EMPLOYERS BRACE FOR SNOWMAGGEDON!

As Chicago braces for a winter storm that is expected to drop 18 inches of snow amid 40- mile-per-hour winds, companies across the region are scrambling to prepare for a massive hit to productivity.  The impact could stretch beyond Chicago, as business flights are cancelled and the storm moves eastward.  By week’s end, the National Weather Service estimates that 100 million people across the country will be affected by the storm.  In Illinois alone there are more than 5.5 million workers, including about 2.0 million in the Chicago metropolitan area.  In conversations with senior human resource executives, Challenger researchers learned that as early as Monday several employers were making contingency plans for possible office closures, including preparing workers for telecommuting, arranging early returns for out-of-town business travelers, and notifying customers and business partners of the possible disruption.  What can employers learn from recent weather events that hobbled New York and other cities recently?  What can employees and employers do to prepare for weather-related disruptions?  Will there be any lasting impact on the overall economy from weather-related disruptions to business?

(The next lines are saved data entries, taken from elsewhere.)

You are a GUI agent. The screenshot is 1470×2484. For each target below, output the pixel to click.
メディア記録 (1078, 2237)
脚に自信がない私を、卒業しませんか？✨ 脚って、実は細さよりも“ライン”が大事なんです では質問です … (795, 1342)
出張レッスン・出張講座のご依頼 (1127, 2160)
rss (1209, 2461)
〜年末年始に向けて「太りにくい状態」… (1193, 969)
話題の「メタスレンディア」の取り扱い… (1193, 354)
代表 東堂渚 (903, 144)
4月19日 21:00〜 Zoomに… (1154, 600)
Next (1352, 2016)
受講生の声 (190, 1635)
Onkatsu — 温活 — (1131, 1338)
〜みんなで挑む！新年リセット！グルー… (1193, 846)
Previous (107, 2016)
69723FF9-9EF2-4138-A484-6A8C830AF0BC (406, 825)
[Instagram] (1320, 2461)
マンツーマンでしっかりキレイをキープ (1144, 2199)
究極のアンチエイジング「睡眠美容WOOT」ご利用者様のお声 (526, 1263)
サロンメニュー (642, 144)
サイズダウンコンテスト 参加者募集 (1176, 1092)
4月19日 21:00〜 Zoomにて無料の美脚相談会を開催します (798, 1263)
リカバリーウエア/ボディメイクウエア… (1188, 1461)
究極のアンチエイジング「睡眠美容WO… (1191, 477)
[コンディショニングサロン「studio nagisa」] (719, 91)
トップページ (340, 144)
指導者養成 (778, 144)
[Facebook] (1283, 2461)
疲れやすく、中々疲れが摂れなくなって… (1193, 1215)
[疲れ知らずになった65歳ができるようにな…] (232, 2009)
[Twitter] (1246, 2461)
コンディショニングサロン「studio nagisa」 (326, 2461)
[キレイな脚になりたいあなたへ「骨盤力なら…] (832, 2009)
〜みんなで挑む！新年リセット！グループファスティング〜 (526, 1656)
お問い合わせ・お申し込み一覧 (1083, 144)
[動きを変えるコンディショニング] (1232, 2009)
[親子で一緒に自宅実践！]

…MEANWHILE, ANOTHER PRODUCTIVITY STORM IS BREWING

Another potential productivity-sapping storm is approaching the nation’s employers.  This one is not weather-related, however.  It’s the potential loss of productivity resulting from an upcoming string of sporting events that distract workers year after year.  It starts this Sunday with the Super Bowl.  While the productivity experts at Challenger, Gray & Christmas do not foresee a significant drain in productivity leading up to the big game, there is the risk that the Monday following the game could see a conspicuous increase in unplanned absences as employees who partied a little too hard on Super Bowl Sunday fail to recover for work.  Another hit to productivity could come in March with the tip-off for the men’s college basketball national championship tournament (a.k.a., March Madness).  The tournament’s opening round begins during the workday on Thursday, March 17, and is conveniently broadcast over the internet for workers across the country to enjoy.  In April, golf fans (of which there are many in corporate America) can stream live coverage of the Master’s golf tournament on their work computers.  Is there anything companies can do minimize the impact of these sports-related productivity sappers?  How do various sporting events compare when it comes to the productivity-draining potential?  Are companies advised to ignore, embrace or squash the problem?